> [SET EXERCISE 1]: How does the article on non-linear career growth define linear growth in one phrase?
> [SET EXERCISE 2]: From the article on non-linear career growth, print the passage that opens with the words "So, I want to" and closes with "is incremental improvement.".
> [SET EXERCISE 3]: Continue the article on non-linear career growth, picking up after its final sentence.

> [EXCERPT PROVIDED]:
::::

Engineering Non-Linear Growth To Senior Leadership: A 10-Step Actionable Guide To Cross The Chasm
One of the core ideas that I talk about a lot in my writing and coaching is Non-Linear Growth.
Because most managers in tech think they’re underappreciated…
They just can’t move their reports up to their potential, which could show their leadership capability.
Their bosses don’t already hand them a bigger scope of work, which would be a sign of true recognition of their potential.
They’re stretched so thin by the day-to-day execution and OKRs, which limits their capacity to expand beyond their current scope (and leads to self-underappreciation).
And so on.
But the truth is, they are simply stuck in linear growth.
This week I want to talk about a different paradigm, Non-Linear Growth and give you 10 easy, actionable steps to engineer such growth in your career.
Whenever I try to explain Non-Linear Growth to someone, one of the questions I often get asked is, “OK, that sounds awesome— but what is it?”
So, I want to first make a humble attempt to put non-linear growth into words and then give you some steps to make that shift.
Ready?
Let’s jump in!
There are only 2 ways to grow in your career:
The first is linear growth.
Keep doing your work well, improve your skills, and try to get “better” with every performance review.
Result: You slowly climb up the ladder on your company’s standard timeline. You keep getting busier with more hours to work and a messed up personal life. OR you one day declare “no more” and resign to your current position (practicing “gratitude” for what life has given you).
Linear growth is incremental improvement.
The second is non-linear growth.
Make leaps based on your vision, and focus entirely on transforming yourself and your leadership capacity. It’s no marginal improvement.

::::

Stored data entries
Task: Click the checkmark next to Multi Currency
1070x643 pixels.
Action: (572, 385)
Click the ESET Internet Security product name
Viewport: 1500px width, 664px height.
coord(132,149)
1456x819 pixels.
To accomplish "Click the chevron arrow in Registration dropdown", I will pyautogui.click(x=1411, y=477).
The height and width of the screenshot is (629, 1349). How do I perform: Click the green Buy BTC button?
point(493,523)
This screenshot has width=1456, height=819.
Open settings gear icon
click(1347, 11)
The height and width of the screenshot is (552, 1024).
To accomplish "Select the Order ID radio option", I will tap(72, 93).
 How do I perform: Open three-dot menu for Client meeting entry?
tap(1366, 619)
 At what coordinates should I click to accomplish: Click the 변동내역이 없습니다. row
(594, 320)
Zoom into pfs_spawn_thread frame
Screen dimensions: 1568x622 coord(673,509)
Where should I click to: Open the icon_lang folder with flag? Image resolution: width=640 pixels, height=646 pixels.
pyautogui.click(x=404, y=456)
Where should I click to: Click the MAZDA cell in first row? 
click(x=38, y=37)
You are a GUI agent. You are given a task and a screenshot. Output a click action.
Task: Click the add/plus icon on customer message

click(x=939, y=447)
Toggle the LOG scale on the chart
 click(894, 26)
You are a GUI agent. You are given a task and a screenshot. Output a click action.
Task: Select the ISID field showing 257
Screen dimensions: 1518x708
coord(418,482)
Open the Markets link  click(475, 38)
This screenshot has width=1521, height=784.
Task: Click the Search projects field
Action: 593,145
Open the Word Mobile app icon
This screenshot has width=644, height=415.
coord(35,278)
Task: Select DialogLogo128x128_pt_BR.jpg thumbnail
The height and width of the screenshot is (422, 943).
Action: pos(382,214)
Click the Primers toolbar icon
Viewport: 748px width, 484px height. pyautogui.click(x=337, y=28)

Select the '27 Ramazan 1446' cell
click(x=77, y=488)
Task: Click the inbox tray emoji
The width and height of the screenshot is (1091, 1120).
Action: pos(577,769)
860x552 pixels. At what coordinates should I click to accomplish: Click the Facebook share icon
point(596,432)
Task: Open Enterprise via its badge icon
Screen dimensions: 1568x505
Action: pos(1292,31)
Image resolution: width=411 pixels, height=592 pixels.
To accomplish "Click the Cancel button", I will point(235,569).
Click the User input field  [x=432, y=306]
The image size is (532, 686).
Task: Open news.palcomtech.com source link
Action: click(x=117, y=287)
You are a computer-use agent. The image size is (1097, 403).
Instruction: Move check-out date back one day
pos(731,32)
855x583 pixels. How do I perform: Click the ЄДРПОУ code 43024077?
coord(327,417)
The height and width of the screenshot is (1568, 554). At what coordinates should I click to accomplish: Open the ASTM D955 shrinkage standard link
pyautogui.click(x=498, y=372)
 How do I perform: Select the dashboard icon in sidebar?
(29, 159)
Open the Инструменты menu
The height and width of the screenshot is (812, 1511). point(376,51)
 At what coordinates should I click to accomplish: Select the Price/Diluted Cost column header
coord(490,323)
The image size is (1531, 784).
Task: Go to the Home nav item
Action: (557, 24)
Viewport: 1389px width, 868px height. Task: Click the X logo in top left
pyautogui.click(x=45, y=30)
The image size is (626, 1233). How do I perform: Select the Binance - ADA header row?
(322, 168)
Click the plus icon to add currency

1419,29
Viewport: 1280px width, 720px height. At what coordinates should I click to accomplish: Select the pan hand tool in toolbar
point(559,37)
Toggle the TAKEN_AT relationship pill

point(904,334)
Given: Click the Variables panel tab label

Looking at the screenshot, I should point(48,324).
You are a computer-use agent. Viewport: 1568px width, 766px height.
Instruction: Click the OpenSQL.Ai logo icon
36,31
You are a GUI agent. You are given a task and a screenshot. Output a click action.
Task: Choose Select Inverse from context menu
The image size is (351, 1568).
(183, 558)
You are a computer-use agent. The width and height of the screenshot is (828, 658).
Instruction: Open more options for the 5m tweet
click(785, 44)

::::

> [EXERCISE OUTPUT 1]: Incremental improvement.

> [EXERCISE OUTPUT 2]:
So, I want to first make a humble attempt to put non-linear growth into words and then give you some steps to make that shift.
Ready?
Let’s jump in!
There are only 2 ways to grow in your career:
The first is linear growth.
Keep doing your work well, improve your skills, and try to get “better” with every performance review.
Result: You slowly climb up the ladder on your company’s standard timeline. You keep getting busier with more hours to work and a messed up personal life. OR you one day declare “no more” and resign to your current position (practicing “gratitude” for what life has given you).
Linear growth is incremental improvement.

> [EXERCISE OUTPUT 3]:
Result: You create a world that you want to live and grow in rather than what your company system sets up for you. You get the recognition, title, a healthy personal life, and the fulfillment of a well-done job. Confidence and gratitude come as by-products.
Non-Linear growth is exponential and out of the predictable.
How is this even possible?
Non-linear growth happens…
When you focus on developing exponential thought.
When you shed your beliefs that you have to be a mercenary to get the title.
When you turn your moments of agitation into moments of transformation and growth.
When you stand for a possibility and vision without knowing how it will happen.
When you are on a mission to develop leadership in your people and use that to fuel your growth.
When you hold your personality conditioned by the past lightly and zoom in on who you want to BE from this moment.
This is a profound shift— a shift where you stop focusing on WHAT you’re doing and think about WHO you’re being. Your score on that Myers Briggs test and the latest productivity strategies will not contribute an iota to making this shift.
They may even put you in a net-negative.
The scaling of your career is limited to your thinking. Better start fostering exponential thought if you want “progress.”
For every human on this planet, our thinking results from our past conditioning.
And that limited thinking limits our present environment.
This is not some new-age woo-woo. Suppose you identify yourself as an introverted, brilliant, and helpful person. In that case, you value these qualities subconsciously so much that you surround yourself with similar people. Now, they may not be as introverted, brilliant, or helpful as you. They might even complement you in these aspects. But the core values match so much that you think and behave similarly. You cannot tolerate it any other way.
The problem is that our personality is limited by our beliefs.
These beliefs are our conclusions about our environment. They stem from our social fears that limited our expansion in favor of survival i.e, acceptance by our family and peers.
These beliefs and fears shape our actions (and our inactions).
You jump in to ease the discomfort of your reports or your manager because you believe one must be as helpful as one can be and you’re afraid of the pain that you’re capable of causing by not being helpful
Such actions then shape your environment.
Because you’ve always jumped in to help your reports, they expect you to do that. People who don’t like this leave, and you retain people who love your advice and guidance. Result? A team of followers and a low level of leadership. (See how helping people is not a virtue?)
The point is to recognize how even the most virtuous views can limit your progress.
If you want to grow to the senior ranks, prime your mind to start “thinking about your thinking.”
Why do you do what you do? What do you believe about what you do? How is that getting in the way of your vision for yourself and your career?
I call this reflective thinking.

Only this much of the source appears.